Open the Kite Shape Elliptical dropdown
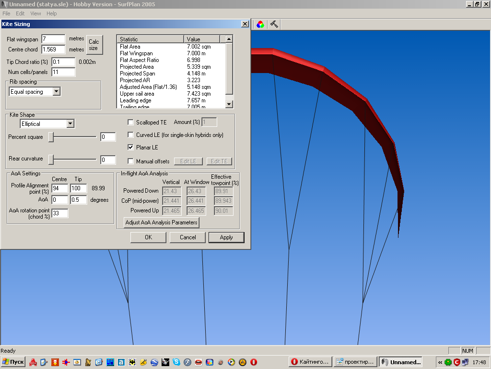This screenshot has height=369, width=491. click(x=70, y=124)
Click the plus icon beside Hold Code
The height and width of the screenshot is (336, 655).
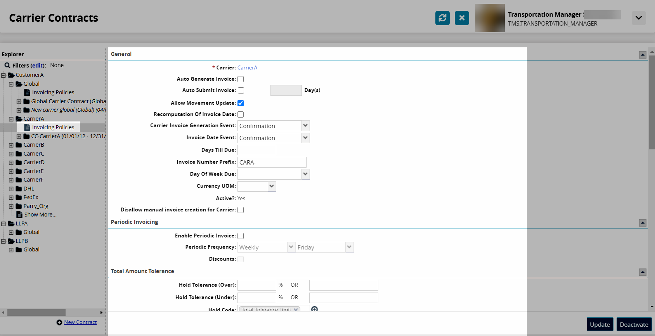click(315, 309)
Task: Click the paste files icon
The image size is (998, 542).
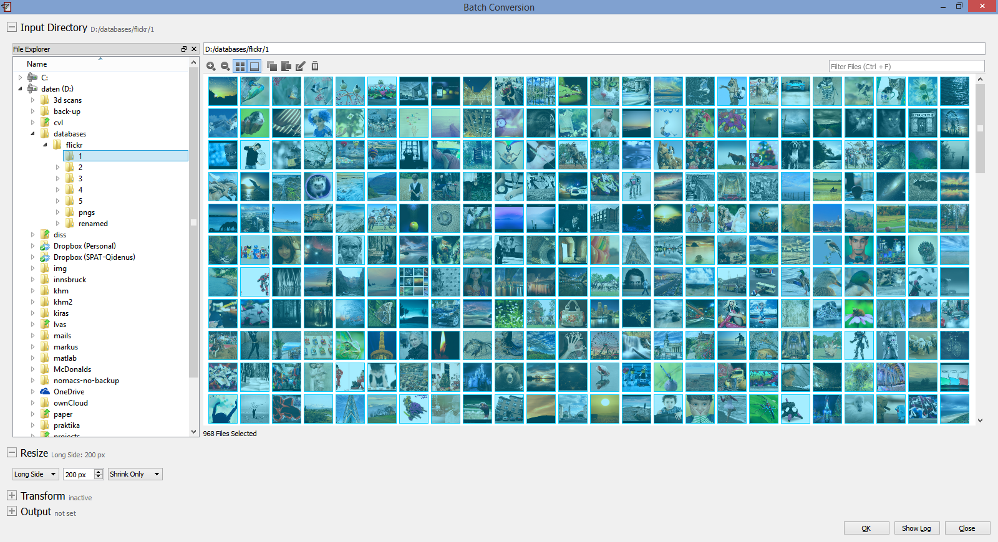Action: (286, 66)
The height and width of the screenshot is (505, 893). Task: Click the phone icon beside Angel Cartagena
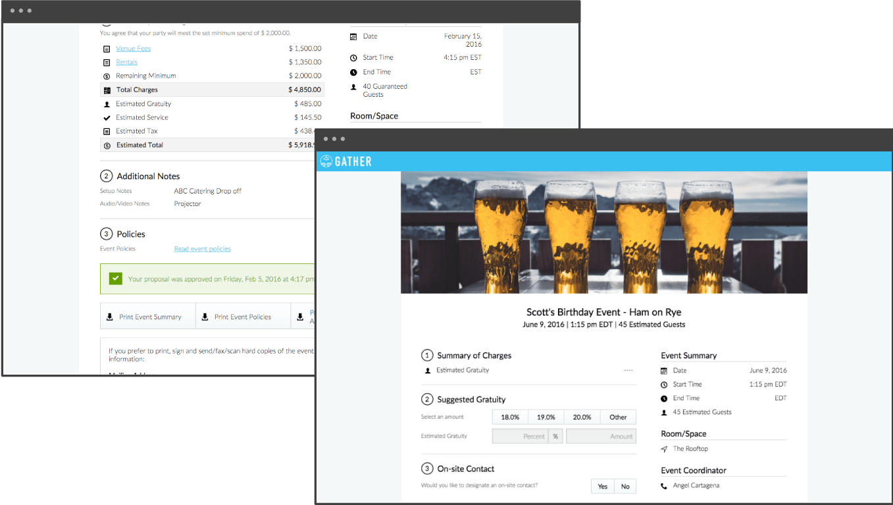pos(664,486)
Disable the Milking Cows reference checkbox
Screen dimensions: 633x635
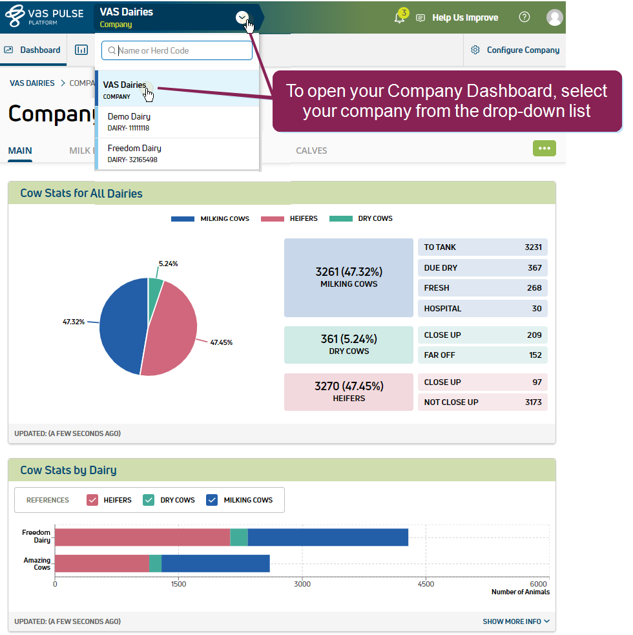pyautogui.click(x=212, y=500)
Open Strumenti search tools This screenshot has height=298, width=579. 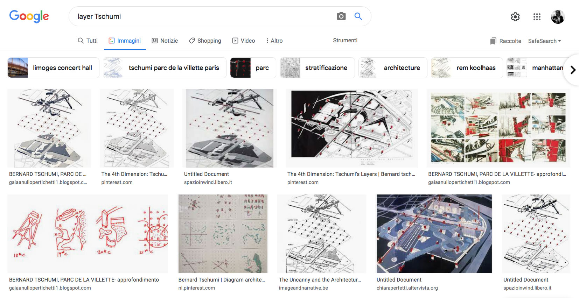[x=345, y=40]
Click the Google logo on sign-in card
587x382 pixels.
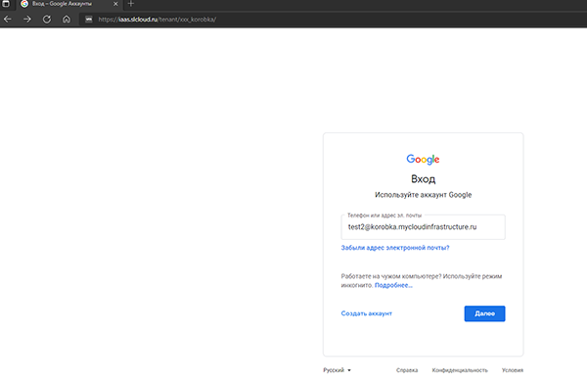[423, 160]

§ §

• THE TASK
The needed output is the lines from the one with "Click the Google logo on sign-in card" through the end of the listing, written out exactly, both ends included, pictures excluded.

• TASK OUTPUT
Click the Google logo on sign-in card
587x382 pixels.
[423, 160]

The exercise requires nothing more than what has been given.